Look through the records below for the line with "You are a GUI". Return that line and each one after it up to and including the line with "Refresh the Prefabs", exactly.

[Supplied information]

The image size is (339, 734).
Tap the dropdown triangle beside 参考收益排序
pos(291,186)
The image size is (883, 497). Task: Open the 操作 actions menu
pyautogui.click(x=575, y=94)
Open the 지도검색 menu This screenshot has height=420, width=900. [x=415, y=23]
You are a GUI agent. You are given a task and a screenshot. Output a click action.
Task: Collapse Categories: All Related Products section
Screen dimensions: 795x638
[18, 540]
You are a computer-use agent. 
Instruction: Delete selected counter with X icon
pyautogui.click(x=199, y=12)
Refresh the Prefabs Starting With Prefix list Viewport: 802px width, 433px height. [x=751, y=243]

[/Supplied information]
[Supplied information]

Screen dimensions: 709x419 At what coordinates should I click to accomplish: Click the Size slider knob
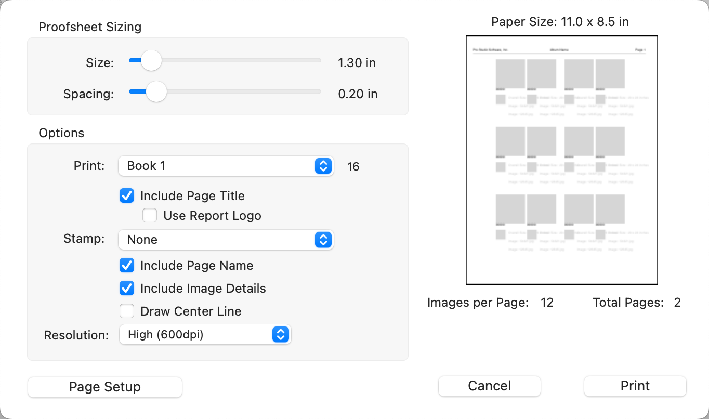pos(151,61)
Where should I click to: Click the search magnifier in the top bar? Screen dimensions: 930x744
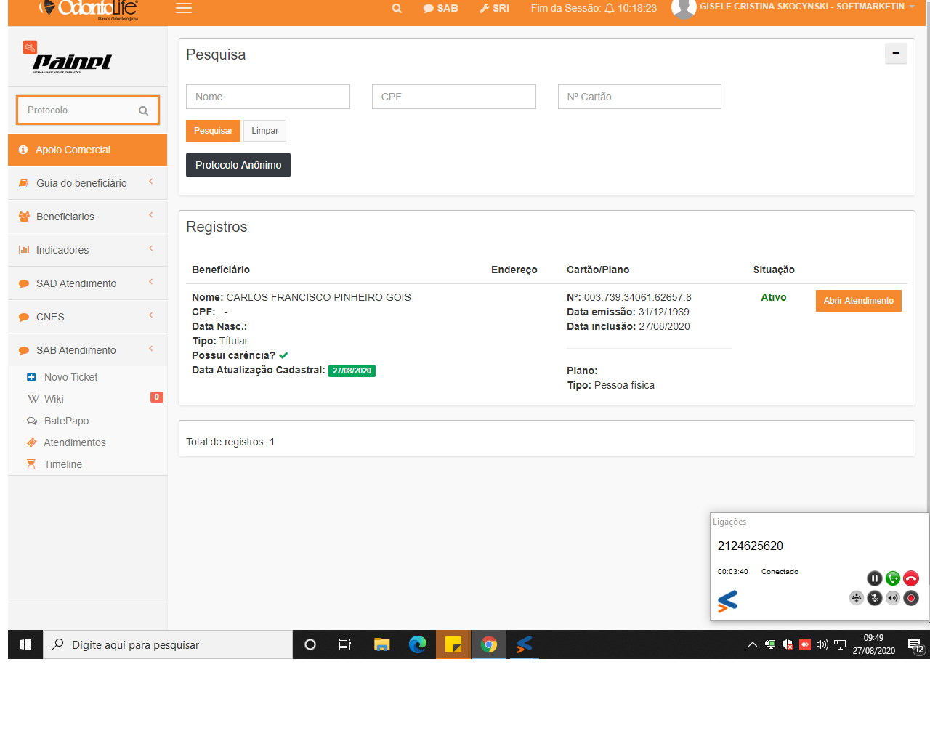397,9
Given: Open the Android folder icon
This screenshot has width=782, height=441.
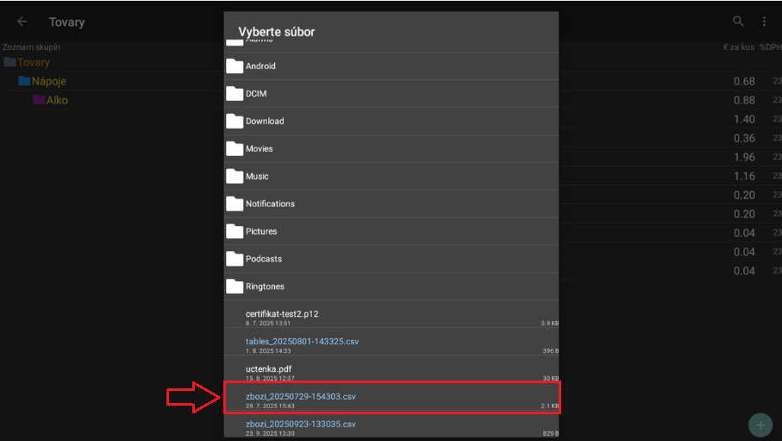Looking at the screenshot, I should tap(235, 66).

[/Supplied information]
[Supplied information]

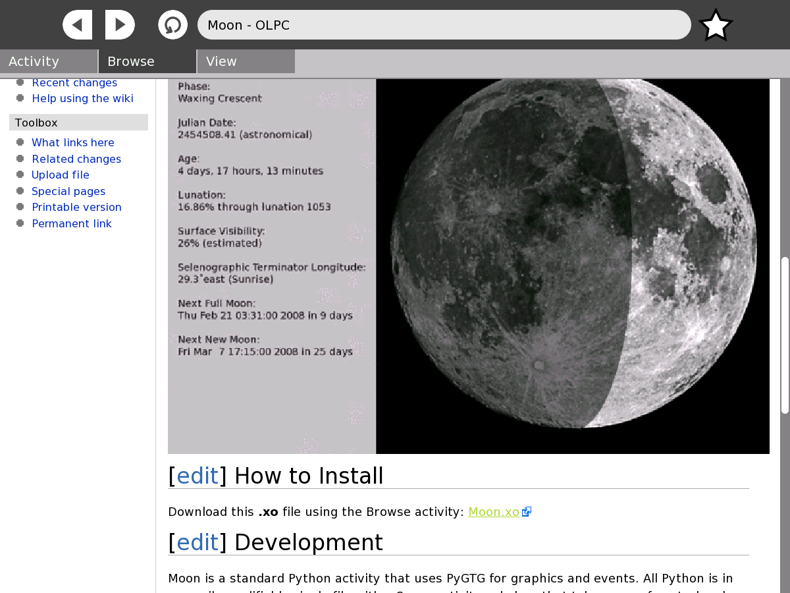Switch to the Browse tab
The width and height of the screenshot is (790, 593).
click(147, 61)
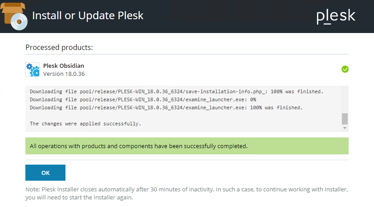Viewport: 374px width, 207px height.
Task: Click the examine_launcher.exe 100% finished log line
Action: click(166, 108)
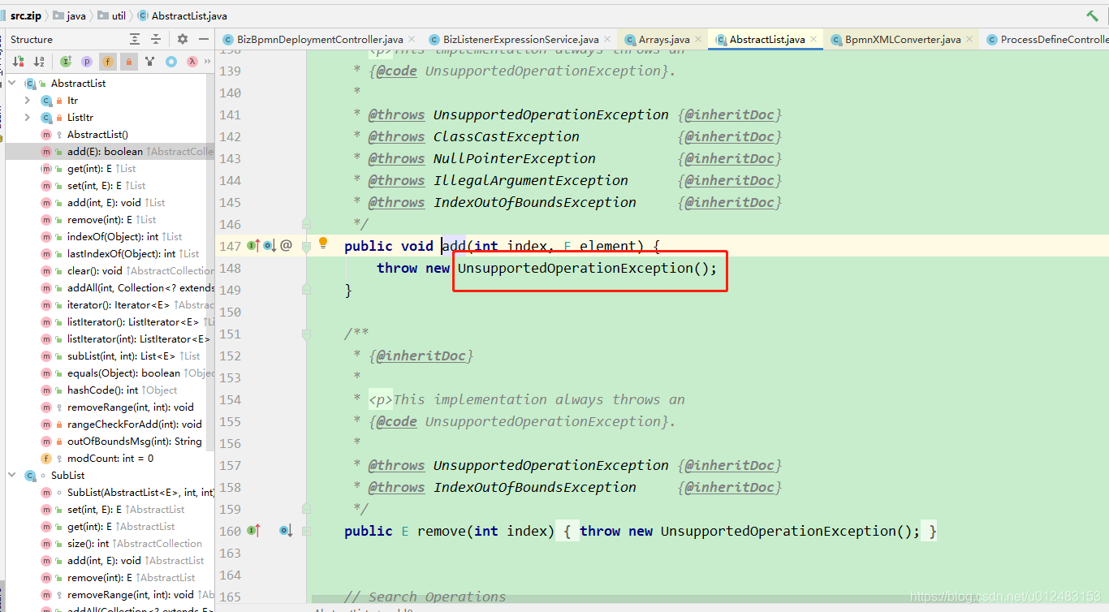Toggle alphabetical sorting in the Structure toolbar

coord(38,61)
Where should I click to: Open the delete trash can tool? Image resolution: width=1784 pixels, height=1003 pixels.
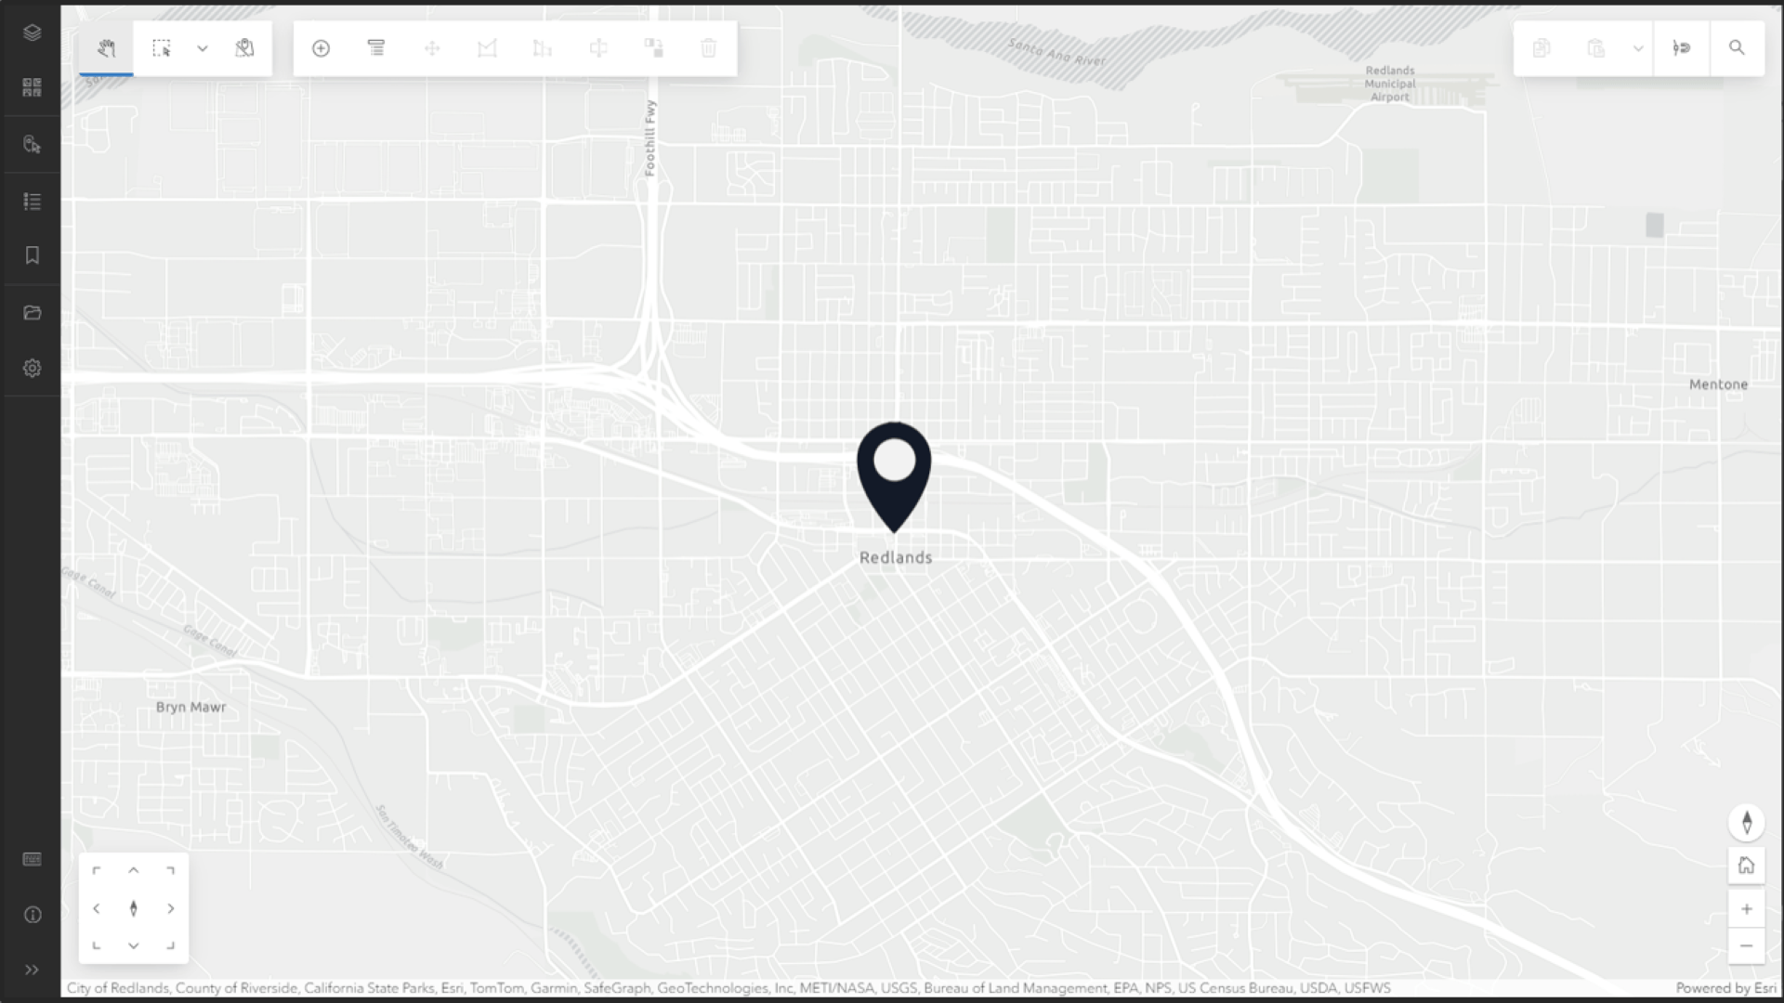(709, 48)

[/Supplied information]

◆ Reply to the task:
You are a GUI agent. You are given a task and a screenshot. Output a click action.
Task: Collapse Categories: All Related Products section
Screen dimensions: 795x638
[18, 540]
You are a computer-use agent. 
Instruction: Delete selected counter with X icon
pyautogui.click(x=199, y=12)
Refresh the Prefabs Starting With Prefix list Viewport: 802px width, 433px height. [x=751, y=243]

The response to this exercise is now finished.